Курганов, которого он так недавно уважал и любил за лихие проделки, за пляску, за брань, за уменье пьянствовать целую ночь напролет, теперь был ему ненавистен, как самый лютый враг, и Максимка, снова сжав кулаки, проговорил:

- Тёпь, пулдор!.. [Сгинь, провались! (Примеч. автора).]

Хотя он всегда говорил и думал по-русски, но когда доходило до злобы (а в злобе Максимка уже не помнил себя), то бранился по-своему, по-чувашски.

Прислушиваясь к вою, Максимка приходил в ужас и суеверно убеждался все более и более, что Феня погибла, и еще сильнее в нем закипала ненависть к Курганову, к этому злодею и мироеду, перед которым даже Емельяниха теперь казалась ангелом... В волнении и страхе он вышел на улицу, сам не зная зачем.

Сильно морозило; снег весело хрустел под ногами, и шаги пешехода можно было бы слышать за полверсты; улица, занесенная снегом, белела и искрилась под луною, а крест на колокольне сиял и горел, будто его только что облили свежим золотом.

Но нет!

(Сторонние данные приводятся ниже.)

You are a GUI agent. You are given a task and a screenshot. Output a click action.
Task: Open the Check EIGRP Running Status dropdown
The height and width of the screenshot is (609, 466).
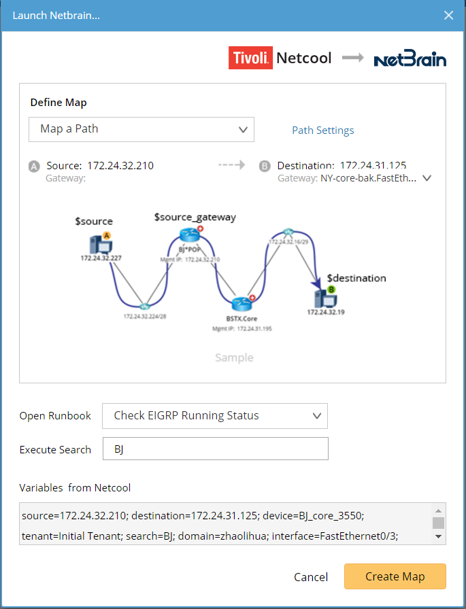tap(215, 416)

Не мил ему теперь белый свет! Ему хотелось мрака, такого же долгого, тяжкого, какой охватил его душу. И Максимка шел, не разбирая пути. Чья-то собака накинулась на него с лаем, но он толкнул ее в морду ногою, и, когда та взвизгнула, на сердце у него стало легче. Злоба, одна только злоба наполняла его всего. Кусая губы, он шел все быстрее, не чувствуя под собою ног; иногда до слуха его доносилось яростное скрипение, - это он сам же скрежетал своими здоровыми белыми зубами и не замечал, что скрежещет. Не знал он также, зачем и куда идет, и опомнился, только когда вернулся домой, обогнув весь город.

В доме все было тихо. Максимка один бродил по двору, не находя места, куда деваться; голову его палило, точно огнем, перед глазами кружились красные пятна. Усталый и промерзший, он вошел в свою каморку, где было тепло, и, не снимая ни тулупа, ни шапки, сел на постель. Но что же ему делать? Проклятый куштан не выходил из мыслей, а сердце стонало и злобилось все больше и больше. "Погубил... погубил, куштан!" - говорило оно Максимке, и Максимка снова поднялся и зашагал из угла в угол большими осторожными шагами, без шума, затаив дыхание. Поминутно он останавливался и озирался. Глаза его дико блуждали, а скуластое смуглое лицо разгоралось румянцем. Как хотелось ему в это время пробраться к Курганову ночью и перерезать горло, чтобы знал куштан в другой раз, как обижать и смеяться! Но клятва связывала ему руки, и он от ужаса чуть не задыхался.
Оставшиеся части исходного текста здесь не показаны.